Exploiting External Tools for Attacks
Adversarial tool providers can embed malicious instructions in the APIs or prompts [84], leading LLMs to leak memorized sensitive information in the training data or users’ prompts (CVE2023-32786). As a result, LLMs lack control over the output, resulting in sensitive information being disclosed to external tool providers.

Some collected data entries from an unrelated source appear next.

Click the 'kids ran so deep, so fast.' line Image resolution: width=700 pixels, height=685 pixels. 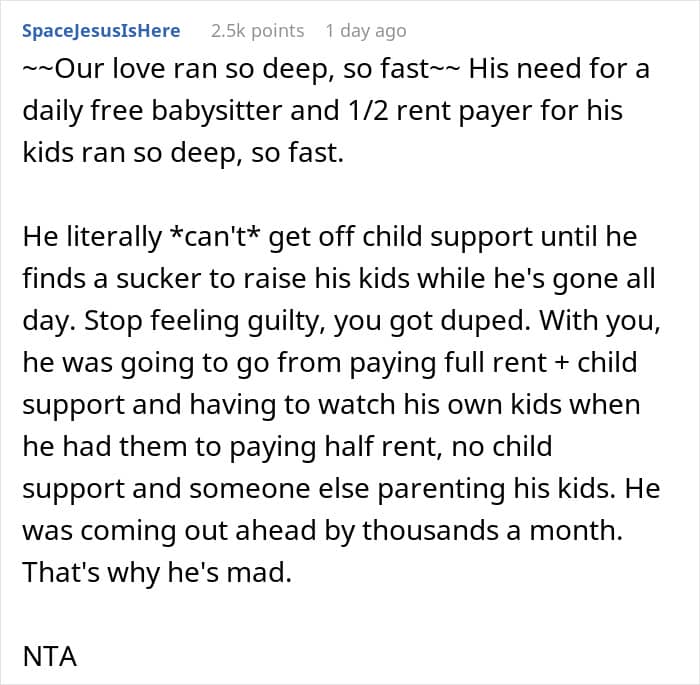click(x=183, y=153)
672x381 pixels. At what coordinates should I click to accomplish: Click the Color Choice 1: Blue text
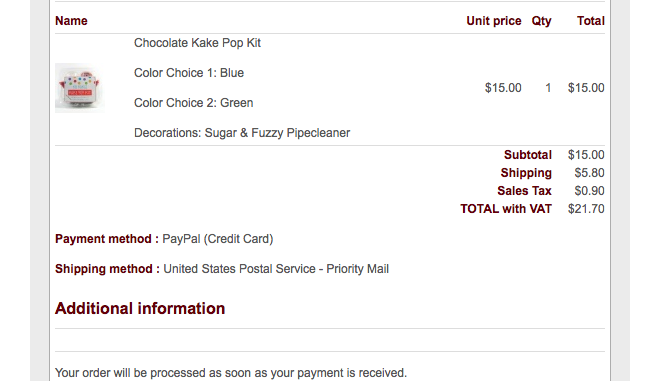(189, 73)
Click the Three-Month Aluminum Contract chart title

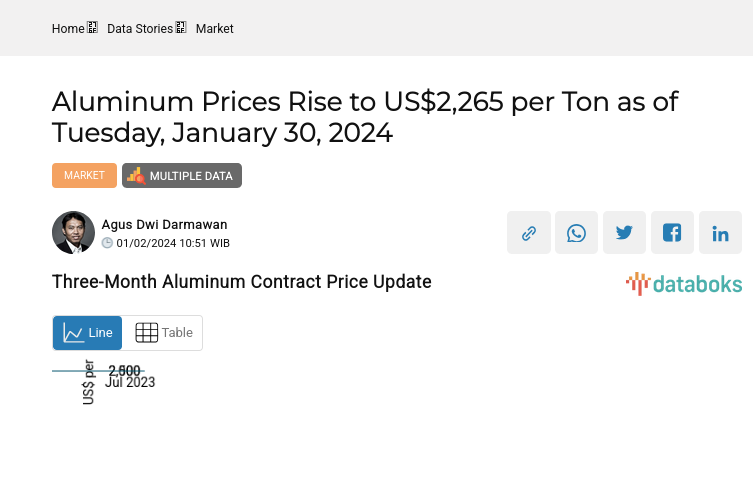(x=241, y=282)

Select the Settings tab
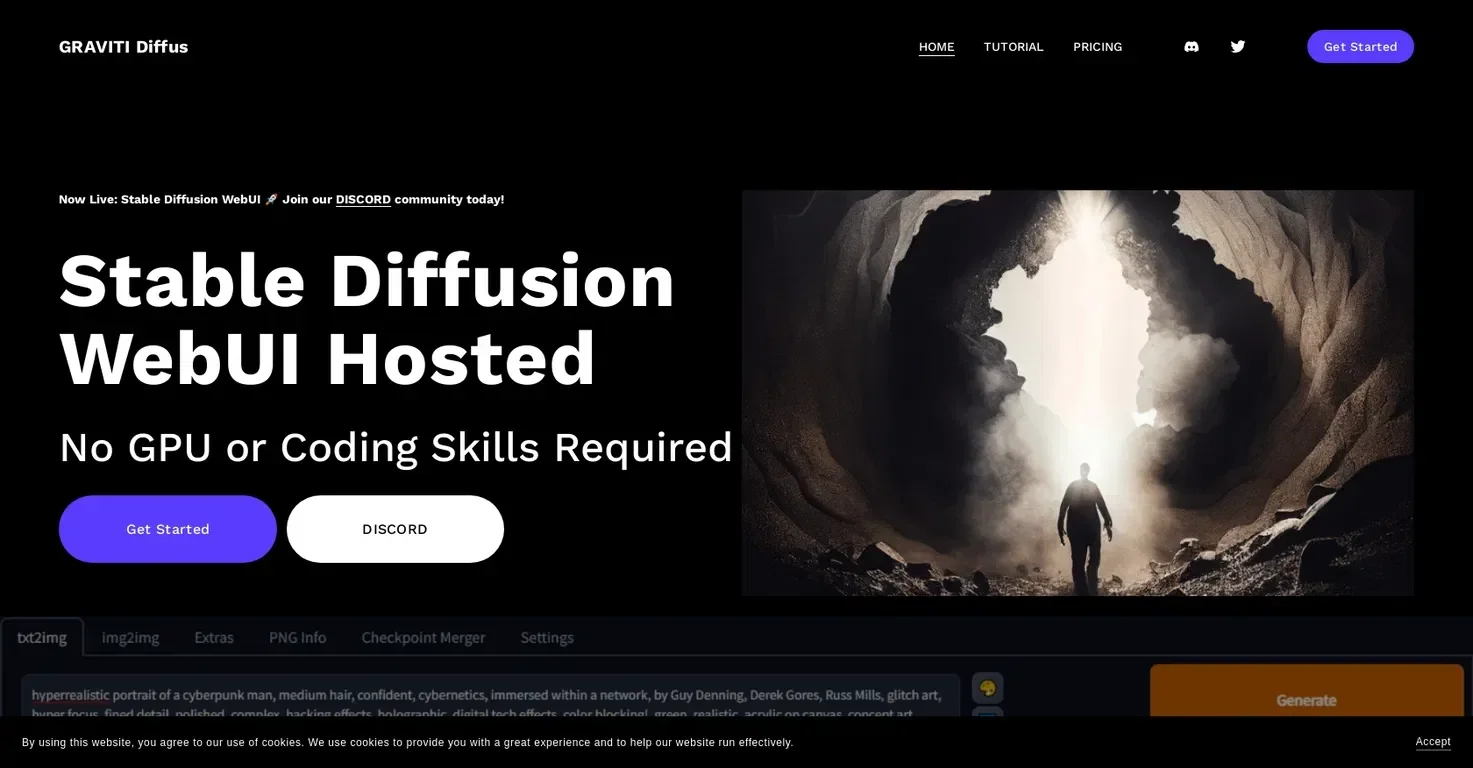pos(547,638)
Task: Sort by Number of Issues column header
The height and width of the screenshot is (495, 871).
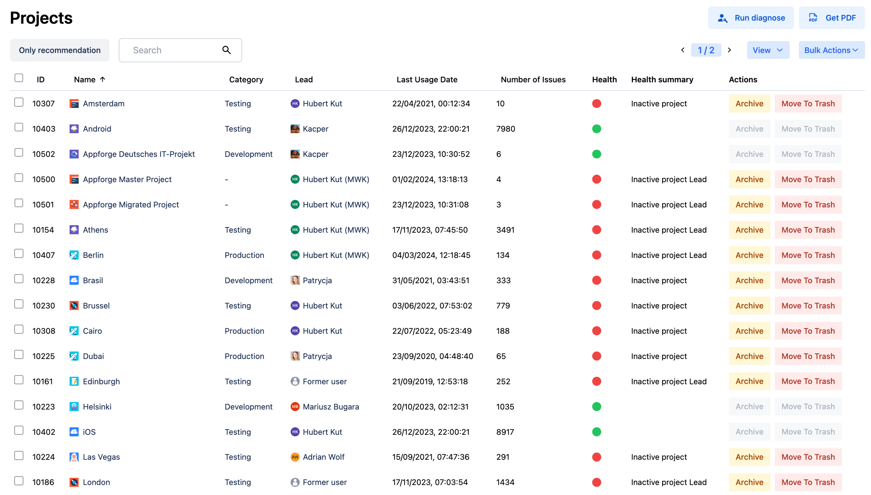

Besides, attackers can easily manipulate public data to launch targeted attacks, generating specific malicious outputs according to user inputs. Furthermore, feeding the information from external tools into LLMs may lead to injection attacks [61]. For example, unverified inputs may result in arbitrary code execution (CVE-2023-29374).
ENTITY
1 - Human
INTENT
1 - Intentional
TIMING
2 - Post-deployment
Risk ID
mit30
Domain lineage
2. Privacy & Security
2.2 > AI system security vulnerabilities and attacks
Mitigation strategy
- Prioritize rigorous runtime verification and sanitization of all inputs and outputs associated with external tools and APIs, specifically focusing on mitigating code injection vulnerabilities and preventing arbitrary code execution. - Implement granular Attribute Based Access Control (ABAC) to restrict the scope of data access and the specific tools an LLM can invoke, thereby limiting the potential for unauthorized information disclosure to adversarial tool providers. - Deploy Named Entity Recognition (NER) filtering or similar redaction mechanisms on both user prompts and LLM-generated content to minimize the exposure of memorized sensitive information or PII during interactions with external tools.